Exercise: In the data, reproduce the lines starting at the one containing "842x568 pixels." and ending at the one containing "point(225,293)", changing "Error List" to "Output" and leaving everything else as it is.

Dataset excerpts:
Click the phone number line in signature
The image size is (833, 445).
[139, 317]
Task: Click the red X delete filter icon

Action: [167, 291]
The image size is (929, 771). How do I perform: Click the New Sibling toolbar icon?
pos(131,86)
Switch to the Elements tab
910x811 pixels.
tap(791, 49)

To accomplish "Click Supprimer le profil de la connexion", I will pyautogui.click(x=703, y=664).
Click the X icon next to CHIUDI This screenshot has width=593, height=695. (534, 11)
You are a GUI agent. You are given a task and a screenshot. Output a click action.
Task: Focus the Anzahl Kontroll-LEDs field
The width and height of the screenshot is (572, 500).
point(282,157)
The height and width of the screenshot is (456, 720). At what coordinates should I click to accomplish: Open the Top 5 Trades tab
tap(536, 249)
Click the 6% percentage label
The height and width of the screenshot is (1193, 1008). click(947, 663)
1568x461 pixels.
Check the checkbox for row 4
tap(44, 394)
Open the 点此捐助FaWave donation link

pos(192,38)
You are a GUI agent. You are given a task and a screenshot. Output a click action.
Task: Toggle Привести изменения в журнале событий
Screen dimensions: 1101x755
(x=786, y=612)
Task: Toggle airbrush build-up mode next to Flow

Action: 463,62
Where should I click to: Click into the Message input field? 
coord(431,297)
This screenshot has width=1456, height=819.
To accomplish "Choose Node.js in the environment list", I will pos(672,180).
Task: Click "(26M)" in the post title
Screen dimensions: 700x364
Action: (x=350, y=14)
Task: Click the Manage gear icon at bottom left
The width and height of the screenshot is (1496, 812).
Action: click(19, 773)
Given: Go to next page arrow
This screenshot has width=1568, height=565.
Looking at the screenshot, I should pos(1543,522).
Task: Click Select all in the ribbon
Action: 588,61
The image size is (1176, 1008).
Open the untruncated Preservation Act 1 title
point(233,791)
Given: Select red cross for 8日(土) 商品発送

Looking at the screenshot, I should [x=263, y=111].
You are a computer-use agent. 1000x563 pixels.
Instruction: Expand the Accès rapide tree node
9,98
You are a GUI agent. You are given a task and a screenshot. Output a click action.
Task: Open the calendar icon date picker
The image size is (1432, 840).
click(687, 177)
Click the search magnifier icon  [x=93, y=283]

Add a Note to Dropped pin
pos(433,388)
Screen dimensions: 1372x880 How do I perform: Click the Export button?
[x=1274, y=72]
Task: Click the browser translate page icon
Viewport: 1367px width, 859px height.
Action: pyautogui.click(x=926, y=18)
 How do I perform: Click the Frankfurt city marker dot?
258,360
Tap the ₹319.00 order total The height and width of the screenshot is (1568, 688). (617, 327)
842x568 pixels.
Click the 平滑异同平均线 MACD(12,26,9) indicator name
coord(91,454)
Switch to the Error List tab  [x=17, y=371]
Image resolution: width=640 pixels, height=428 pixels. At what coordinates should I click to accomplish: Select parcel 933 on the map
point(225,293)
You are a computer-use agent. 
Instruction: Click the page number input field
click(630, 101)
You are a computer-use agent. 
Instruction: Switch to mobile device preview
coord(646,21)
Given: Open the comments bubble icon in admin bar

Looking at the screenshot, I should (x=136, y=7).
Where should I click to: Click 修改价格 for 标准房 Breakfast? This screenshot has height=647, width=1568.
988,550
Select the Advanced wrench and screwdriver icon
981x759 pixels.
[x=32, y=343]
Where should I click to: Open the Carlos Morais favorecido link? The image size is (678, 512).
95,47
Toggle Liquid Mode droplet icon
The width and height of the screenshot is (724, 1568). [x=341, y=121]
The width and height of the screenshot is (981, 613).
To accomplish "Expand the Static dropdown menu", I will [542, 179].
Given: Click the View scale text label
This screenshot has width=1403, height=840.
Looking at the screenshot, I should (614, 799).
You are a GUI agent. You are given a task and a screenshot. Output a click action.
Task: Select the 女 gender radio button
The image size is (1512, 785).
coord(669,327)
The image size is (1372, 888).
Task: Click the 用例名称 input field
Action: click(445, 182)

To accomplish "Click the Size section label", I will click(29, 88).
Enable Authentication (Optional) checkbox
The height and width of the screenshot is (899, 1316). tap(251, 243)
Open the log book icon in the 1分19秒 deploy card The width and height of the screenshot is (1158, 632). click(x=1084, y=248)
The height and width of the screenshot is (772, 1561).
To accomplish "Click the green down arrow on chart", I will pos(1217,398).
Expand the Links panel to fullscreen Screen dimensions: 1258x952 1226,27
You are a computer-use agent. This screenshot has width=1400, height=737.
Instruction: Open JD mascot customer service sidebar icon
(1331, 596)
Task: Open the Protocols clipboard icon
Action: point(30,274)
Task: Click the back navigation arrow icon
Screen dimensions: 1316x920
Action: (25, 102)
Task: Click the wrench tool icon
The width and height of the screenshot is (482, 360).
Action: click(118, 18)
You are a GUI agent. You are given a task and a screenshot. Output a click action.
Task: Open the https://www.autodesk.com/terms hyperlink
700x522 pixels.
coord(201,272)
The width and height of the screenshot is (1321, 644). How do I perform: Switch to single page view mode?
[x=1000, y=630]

Response for this exercise:
842x568 pixels.
Click the 平滑异同平均线 MACD(12,26,9) indicator name
coord(91,454)
Switch to the Output tab  [x=17, y=371]
Image resolution: width=640 pixels, height=428 pixels. At what coordinates should I click to accomplish: Select parcel 933 on the map
point(225,293)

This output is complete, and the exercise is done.